The running of pipe (drill string, casing and/or other equipment) through a wellhead can cause wear on the internal surface of a wellhead, thereby damaging the inner sealing profile of said wellhead and making it difficult for casing to be properly received within said wellhead. This is especially true for items having a larger outer diameter than other pipe or tubular goods passing through a wellhead (such as, for example centralizers), as such larger items have a tendency to gouge, mar, scar and/or scratch polished surfaces or sealing areas of said wellhead.
In certain circumstances, it is beneficial for components of a centralizer assembly (that is, end bands and bow springs) and said central tubular member (which is threadedly attached to the larger casing string) to be capable of rotating relative to one another. In other words, in certain circumstances (particularly when a casing string is being rotated) it is beneficial for said central tubular member to rotate within said centralizer assembly. However, when conventional centralizer bow springs are compressed—such as during passage of a centralizer assembly through restrictions in a well or other equipment—said bow springs can come in contact with and “pinch” against the outer surface of said central tubular member. Such contact generates frictional resistance forces that prevent a central tubular member from freely rotating within such centralizer components (end bands and bow springs). Conventional rotating centralizer designs cause high rotating torques due to such frictional resistance forces encountered during pipe rotation operations.

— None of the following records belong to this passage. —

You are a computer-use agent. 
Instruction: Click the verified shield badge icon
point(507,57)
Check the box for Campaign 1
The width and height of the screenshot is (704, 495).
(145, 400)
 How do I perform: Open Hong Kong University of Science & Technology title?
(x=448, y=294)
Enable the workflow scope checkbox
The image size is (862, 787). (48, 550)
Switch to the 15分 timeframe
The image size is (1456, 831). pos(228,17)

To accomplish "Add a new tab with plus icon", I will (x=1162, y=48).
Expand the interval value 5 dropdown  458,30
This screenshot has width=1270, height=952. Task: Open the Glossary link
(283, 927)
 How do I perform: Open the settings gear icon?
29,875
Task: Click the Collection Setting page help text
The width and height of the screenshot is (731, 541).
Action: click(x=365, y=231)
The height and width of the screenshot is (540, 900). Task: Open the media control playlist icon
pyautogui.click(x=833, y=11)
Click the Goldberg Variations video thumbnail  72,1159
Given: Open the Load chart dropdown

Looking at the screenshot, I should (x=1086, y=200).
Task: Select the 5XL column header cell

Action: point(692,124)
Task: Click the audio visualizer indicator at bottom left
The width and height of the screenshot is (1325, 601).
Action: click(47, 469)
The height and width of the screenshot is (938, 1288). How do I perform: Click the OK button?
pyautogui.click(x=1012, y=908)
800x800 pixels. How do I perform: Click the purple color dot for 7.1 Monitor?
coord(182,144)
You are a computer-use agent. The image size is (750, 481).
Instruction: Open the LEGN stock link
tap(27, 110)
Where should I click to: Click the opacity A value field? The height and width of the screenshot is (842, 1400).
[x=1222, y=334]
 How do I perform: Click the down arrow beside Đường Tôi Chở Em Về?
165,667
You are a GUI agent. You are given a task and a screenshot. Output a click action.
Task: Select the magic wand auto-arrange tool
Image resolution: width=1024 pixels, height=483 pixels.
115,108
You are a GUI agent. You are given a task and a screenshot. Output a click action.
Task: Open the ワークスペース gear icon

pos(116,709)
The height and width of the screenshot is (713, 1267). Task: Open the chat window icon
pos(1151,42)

Thus, there is a need for a relatively low cost bow-spring type centralizer assembly having a low profile when in a collapsed configuration (such as when passing through a wellbore restriction), and improved rotating capability creating less frictional resistance during rotation. Said bow-spring centralizer assembly should exhibit superior strength characteristics, while minimizing damage to wellheads, polished bores or other downhole equipment.
SUMMARY OF THE INVENTIONUnlike conventional bow spring centralizers that generally comprise a bow spring assembly disposed around a tubular body or sub that can be included within an elongate casing string, the centralizer assembly of the present invention comprises a bow spring assembly disposed directly around the outer surface of a casing joint or section. Each such bow spring assembly comprises a first circular end band and a second circular end band oriented in substantially parallel relationship. A plurality of flexible bow springs extends between said first and second end bands. In a preferred embodiment, a notched design of said end bands provide for stronger bond with flush profile, with chamfers on end band notches for flush profile welding.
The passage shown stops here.